The Masai Mara is the Kenyan extension of the Serengeti in Tanzania. This time the tents are
all-canvas, although the insides are still pretty nice. We’re in the heart of the Mara National
Park at the edge of an embankment overlooking the Mara River, where hippopotami frolic in the
brown water. You see dark backs, then they lift their massive heads with pink piggy ears,
periscope eyes and blow-hole nostrils. They spend much of their time submerged, eating grass
on the river bottom, but come up to breathe, snorting and grunting all the while. They are not
the cute creatures of “The Hippopotamus Song”. Peter says 300 people were killed last year by
hippos in Kenya alone.

Our all-day outing through the Mara began with the spectacle of twenty-five giraffes striding
along the horizon, spaced out more or less evenly.

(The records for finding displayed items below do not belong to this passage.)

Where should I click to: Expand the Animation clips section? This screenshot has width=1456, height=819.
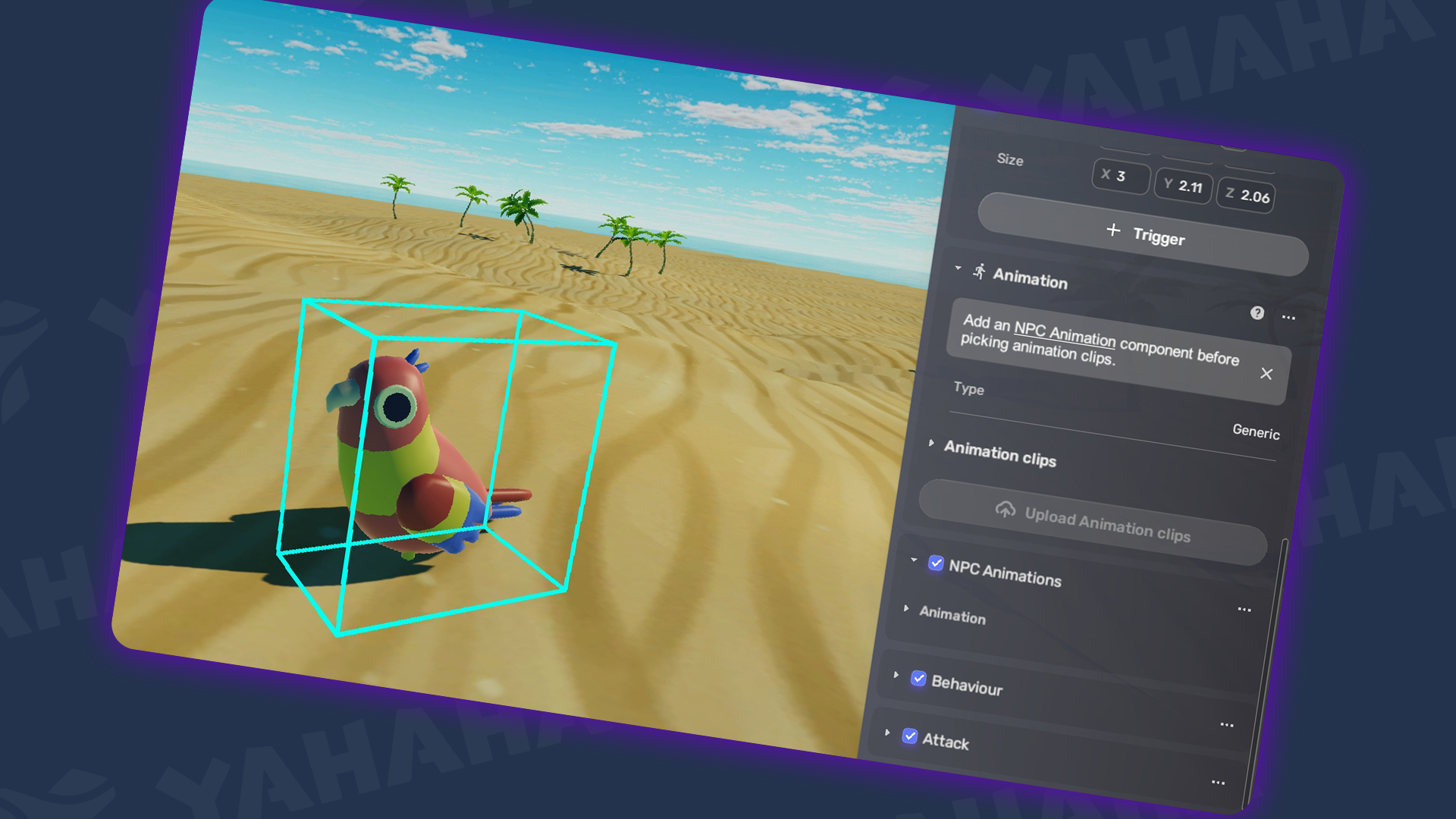click(931, 443)
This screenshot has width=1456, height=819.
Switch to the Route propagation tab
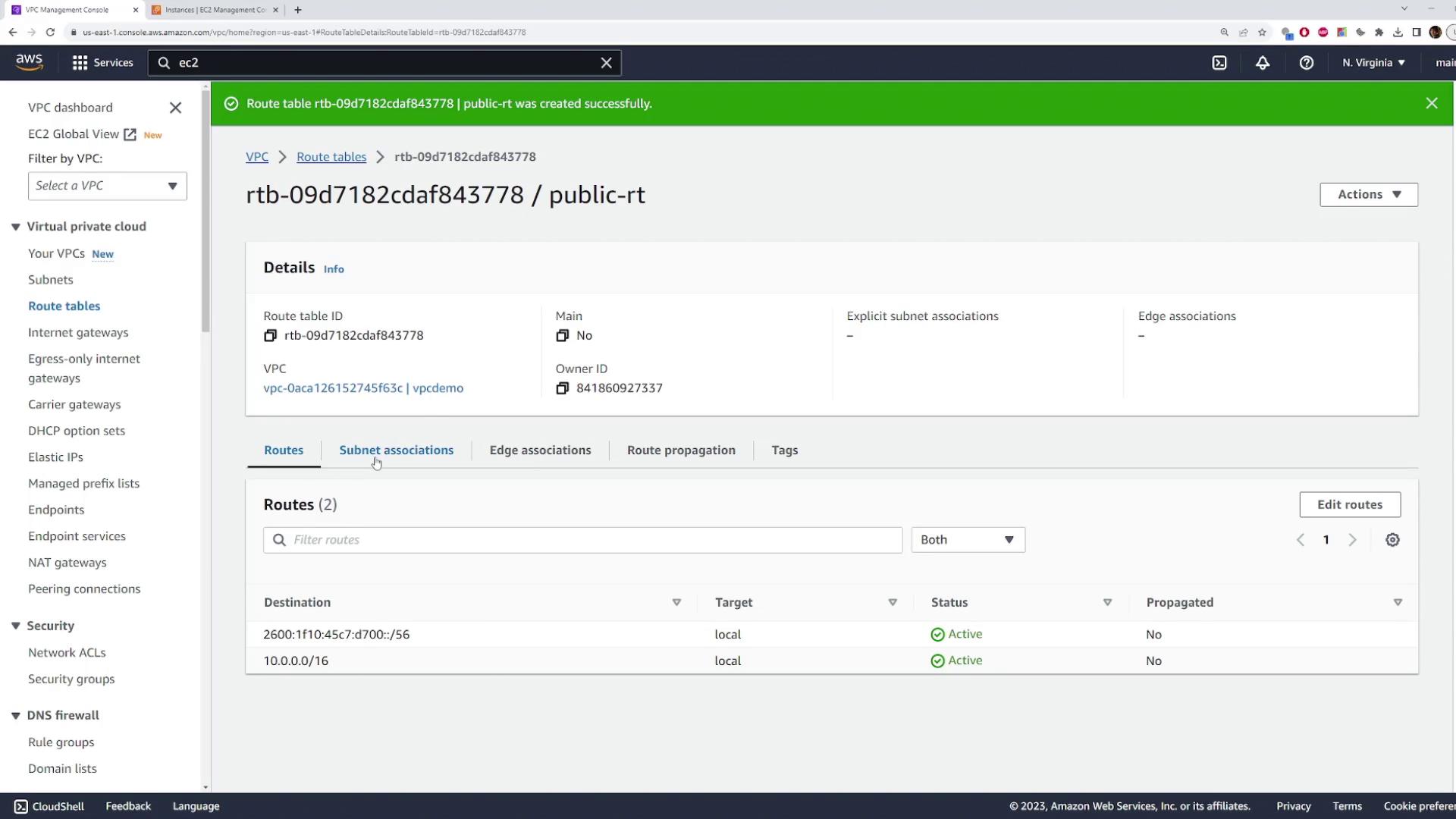tap(680, 450)
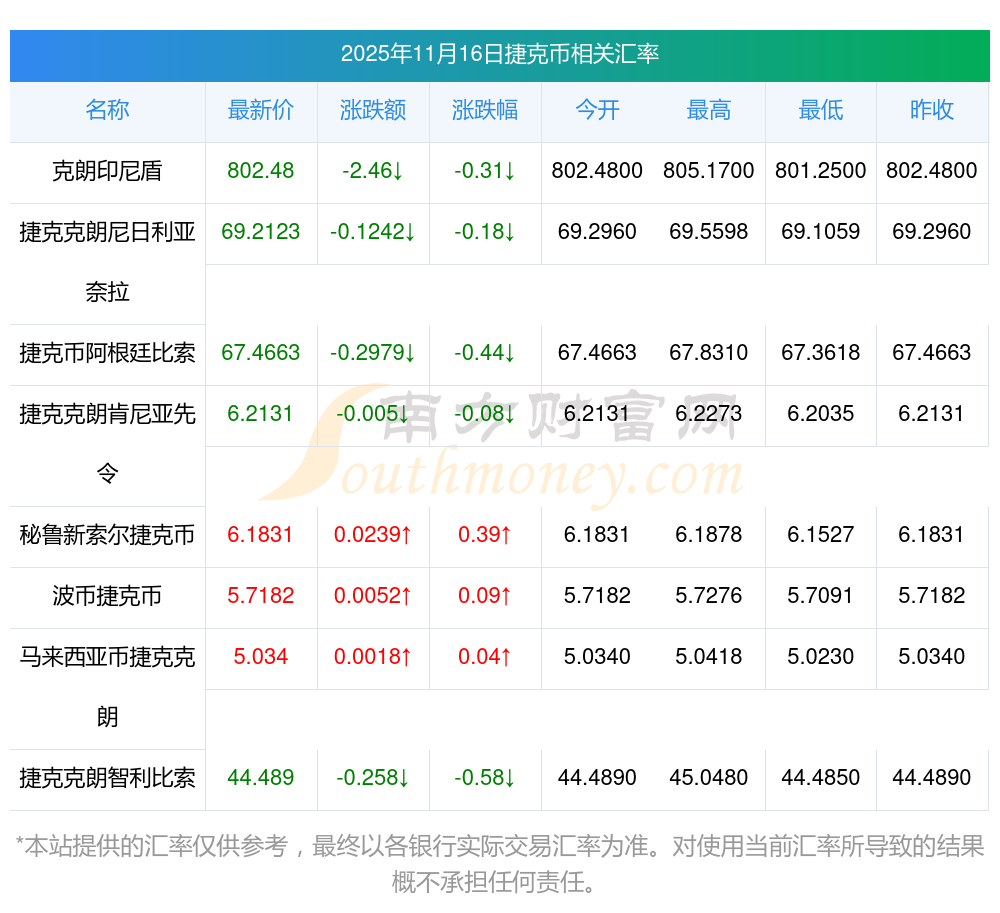Screen dimensions: 1000x913
Task: Select the 捷克克朗智利比索 row name
Action: (x=107, y=778)
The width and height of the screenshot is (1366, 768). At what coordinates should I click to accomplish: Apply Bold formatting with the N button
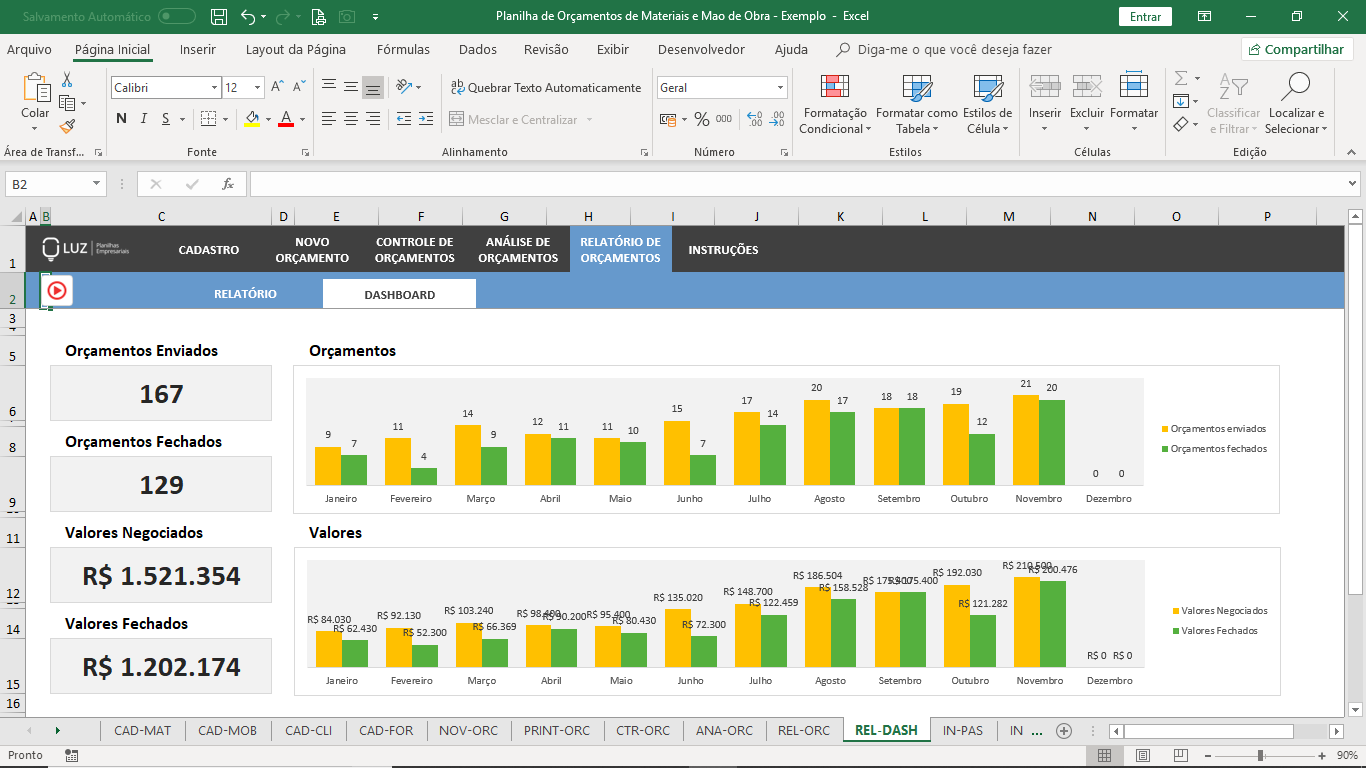tap(121, 119)
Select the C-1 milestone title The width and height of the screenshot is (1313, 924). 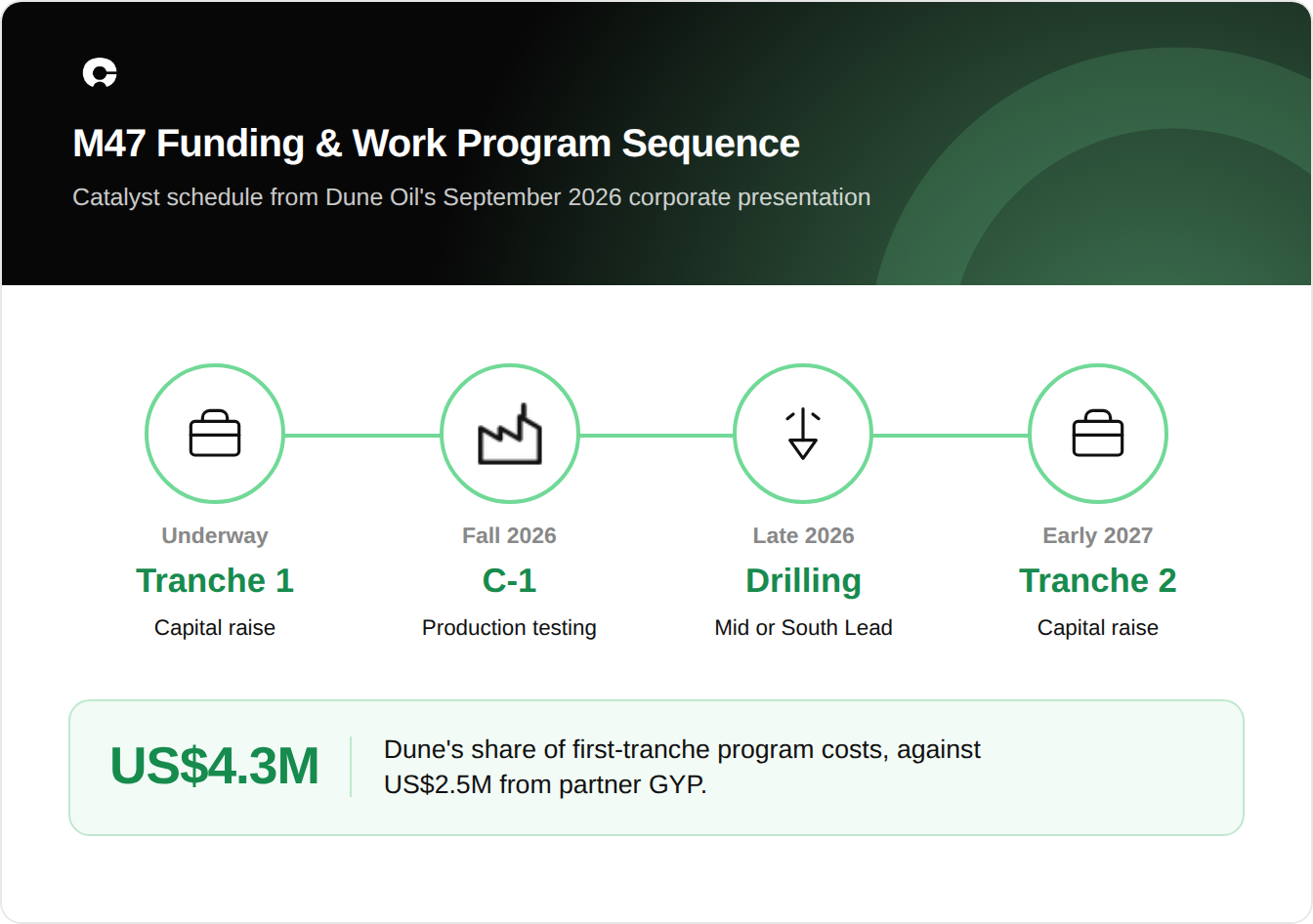pos(509,580)
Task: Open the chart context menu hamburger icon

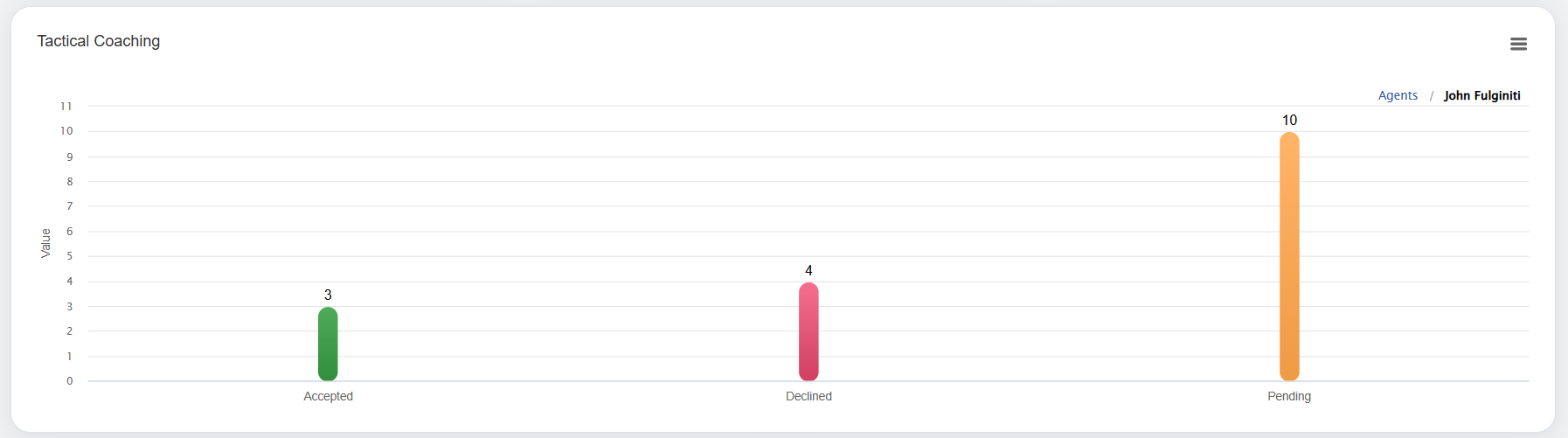Action: coord(1518,44)
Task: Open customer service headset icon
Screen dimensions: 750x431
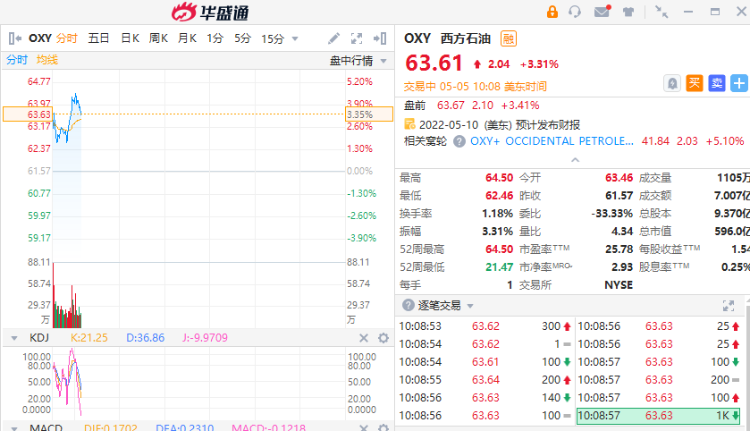Action: (x=575, y=12)
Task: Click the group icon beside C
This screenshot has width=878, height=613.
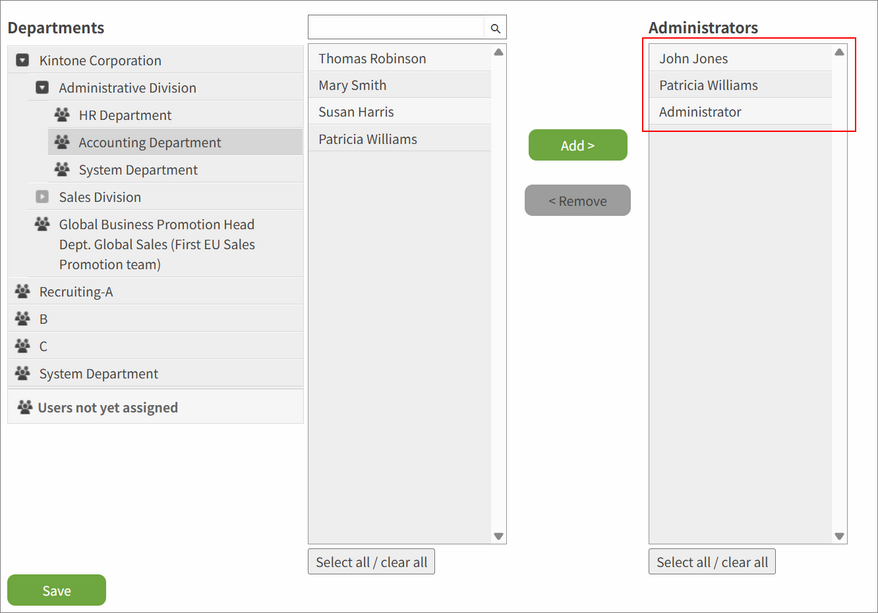Action: click(21, 345)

Occasionally, one would turn around to look
back, as if to check that the others were coming. Some were the golden brown we’re used to,
others were much darker.

I’m starting to confuse my lion sightings: a single female standing on a ridge next to a water
hole, stretching, then lying down; a female was standing on a termite hill, looking into the
distance, perhaps searching for prey, her sister lying under a nearby tree; a pride of nine
females sleeping under a tree, one on her back, her giant paws in the air. Peter says this pride
had probably eaten the previous night, and so were totally at leisure to snooze. It’s fun to watch
these big cats behaving just like our cats at home. Of course, there is a difference in size and in
the do-or-die nature of their lives. 

We caught a glimpse of two leopards, one stretched out in a tree, the other lying on the ground.
Peter says that, since leopards are solitary, it was probably a mother and child. There was a
ranger overseeing the land cruiser viewings, limiting us to ten minutes. Apparently, things can
get out of hand with vehicles. I read in the Mara Monthly, which was posted at the ranger
station, that things had gotten out-of-control chaotic at the migration crossing, with 300 vehicles
jockeying for position. Peter says, “probably Chinese”. 

Others of notice – giant ostriches, topis, a grazer which likes to perch atop termite hills, dik diks,
the smallest of the antelopes, about the size of a dog, and the weird-looking secretary bird –
elongated tail, head with pointy beak for picking bones and feathers sticking up from the back of
the head, like a crown. 

Speaking of bones, we passed through a cemetery of sorts, with bones of many different
grazing animals and some whole skeletons. I guess few animals out here die of old age; when
they get weak, they become dinner.

I should give zebras their due. Neglecting them is easy to do, since they are so plentiful.
Observing them closely, one can see that their tails look braided, so definite are their markings.
Also, the black and white striping goes right up into their manes. They are the sentinels for all
the grazers, catching the scent of potential predators and staring in the direction of the danger.
They often gather together, some resting their heads on the backs of others. When a little one
gets tired and lies down on its side, mom keeps a close watch. Peter says they are totally
untamable. 

On our last drive, we saw the last two white rhinos in the Masai Mara – Queen Elizabeth and
Khofi Annan. They have to be watched over 24/7 by a team from the conservancy and two
machine-gun-armed soldiers, because poachers kill them for their horns, which the Chinese
prize as an aphrodisiac. The conservancy is trying to mate them, but Khofi is young and not
sure of how to go about it, and QE is a grouchy older lady. 

We also saw a cheetah, lying switching his tail, before rising and heading for the bushes.
Our last sighting was a dead giraffe. Peter says it had probably been brought down by lions a
few days ago. After the lions had had their fill, the hyenas moved in. Not far off, a swarm of
buzzards was awaiting its turn. It was sad and kind of disgusting watching the hyenas go right
into the giraffe’s belly, and the smell was terrible, but it’s the Circle of Life.